Saturday, September 22, 2012

Wearing My Babylost On My Sleeve

I have one of those Facebook friends--well, actually, not anymore--who makes ambiguous posts about strong emotions. The somewhat overly dramatic I'm sad or I'm angry or I'm very hurt but I am not going to tell you why kind of posts. Some girl I knew from the track team in high school was making posts about how she just received the worst news possible. How no one can make her feel better. How if you can't take her sad posts then don't read them. How every time she sees a pregnant woman or baby she just cries. At this point I finally felt like I could help. So I wrote her a message, saying I'm so sorry for her loss, sharing my story, offering to write her baby's name in the sand, to call or email or just be there for her. I cried writing that message, thinking there was another BLM added to our ranks.
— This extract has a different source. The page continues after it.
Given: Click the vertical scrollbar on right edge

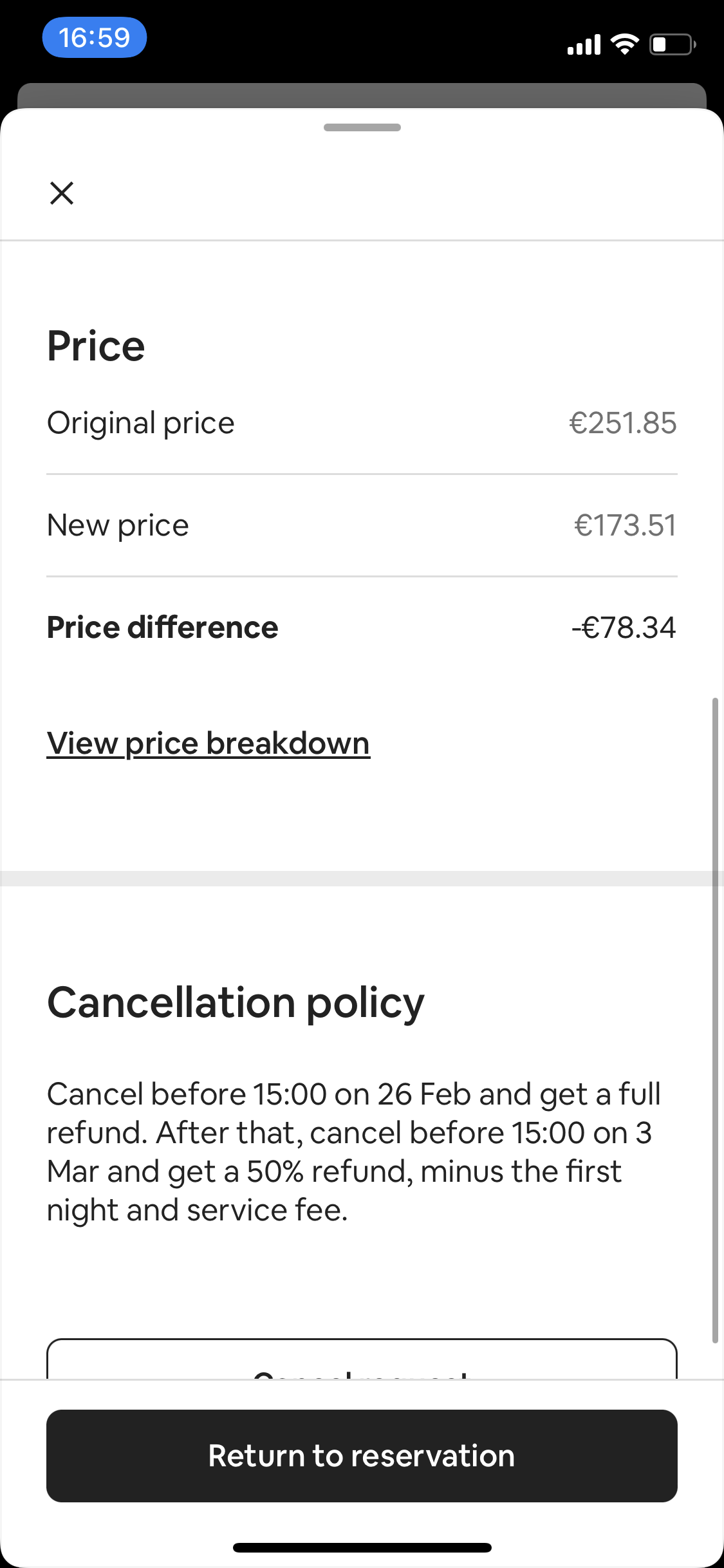Looking at the screenshot, I should (x=715, y=1020).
Then her posts started reflecting happier things. Carefree things. Her older kids going back to school. And I'm thinking...well that was a quick recovery. Clearly your baby didn't just die. Then like a week later comes the post: "I told all my family so I may as well tell you all too. I'm pregnant!" I am not a huge fan of early pregnancy announcements. But that is not for me to say. I am not a fan of waiting until the end of the first trimester either, so that in the event you miscarry it remains a dark, dirty secret. So good for her, right? I guess her older kids have a different dad, and she and her new husband really did get news that they could not conceive together.

I wrote her another message that said, "Congratulations. I'm so so glad it's not what I thought. Best wishes." And then I hit unfriend.

I felt so...taken advantage of! I know that's not true, she didn't do any such thing intentionally. But there I was, pouring my heart out, crying for her, trying to make her feel better. Wearing my babylost on my sleeve. And there was nothing wrong.

I know. There wasn't "nothing wrong." Just because my baby died doesn't mean someone else doesn't have pain. Even if I think it's nothing like the pain that comes when your baby dies. That's not for me to say. And I wouldn't hesitate to reach out to someone else whose baby died. Even, again, if I just THOUGHT her baby died. But now I might be a little more cautious about making assumptions.

(And yeah, I'm sorry, but I do feel a little like, that's so great for you, you can have your third kid now. And I can have my one dead one. GFY.)

Wednesday, September 12, 2012

Decreased Fetal Movement

So, SOMEBODY had a little freak out and called the doctor this morning to come in a day early for a regular check up. I mean, that's what I am telling myself. I just came in a day early. No big whoop. I wasn't like, up half the night, waiting and waiting and waiting to get kicked or kneaded in the belly. I wasn't miserable and brittle and a moment away from tears when I called the doctor's office this morning. They could take me in 40 minutes.


I got myself worked up when he didn't move while I was lying down and on the phone after work about 7:00, a normally active time. Mr. E and I went out for a walk and of course I didn't feel anything then, but when we got home I started making dinner and maybe, did I feel a kick? I sat down, drank some cold water, and got one weak response. I tied an elastic band tightly around my belly. Nothing. A few weak prods before bed. Lying down in bed...left side...right side...on my back...nothing.


On the 6-minute drive to the OB I think Sprout punched me 11 or 12 times. So I was already feeling relief when I sat down for a quick ultrasound. I could then be disappointed that at this stage you don't get to see that much on the ultrasound anymore! He moved in little motions, mainly with his hands, things I couldn't feel. It was reassuring to know that I don't feel his every move. His little body rose and fell slightly, practice breathing. I forgot to ask how much he weighs.

Then 15 minutes on the fetal monitor. The tech put the kick counter thingy in my hand and I sat there feeling nothing for what seemed like a long time. A few times there were sounds of his movement but I didn't feel it. Even so after 15 minutes I counted at least 25 kicks and wiggles. So. That is why I am a spazz.

But of course they are all so nice and say they'd rather see me 100 times than not see me the one time when they need to. And I would like to point out that he is back to very active tonight, just confirming that last night maybe I WAS experiencing the dreaded and not necessarily discernible "Decreased. [ecreased, ecreased]. Fetal. [etal, etal]. Movement. [ovement, ovement, ovement]."

I wondered out loud to one of the nurses: How much of this focus on kick counts is solely anxiety-provoking, and how much is useful in getting an expectant mom to intervene at the right time? I am going to guess a 90-10 ratio at best. Not that I'm going to stop counting kicks and spazzing out.

But I sort of wonder that maybe if I never heard the term "decreased fetal movement," I just might sleep through the night. As long as my husband stays the fuck away from me. (Just kidding. He's great, we're doing great. It's just that he's 6-2 and I'm pregnant and a double bed is VERY SMALL.)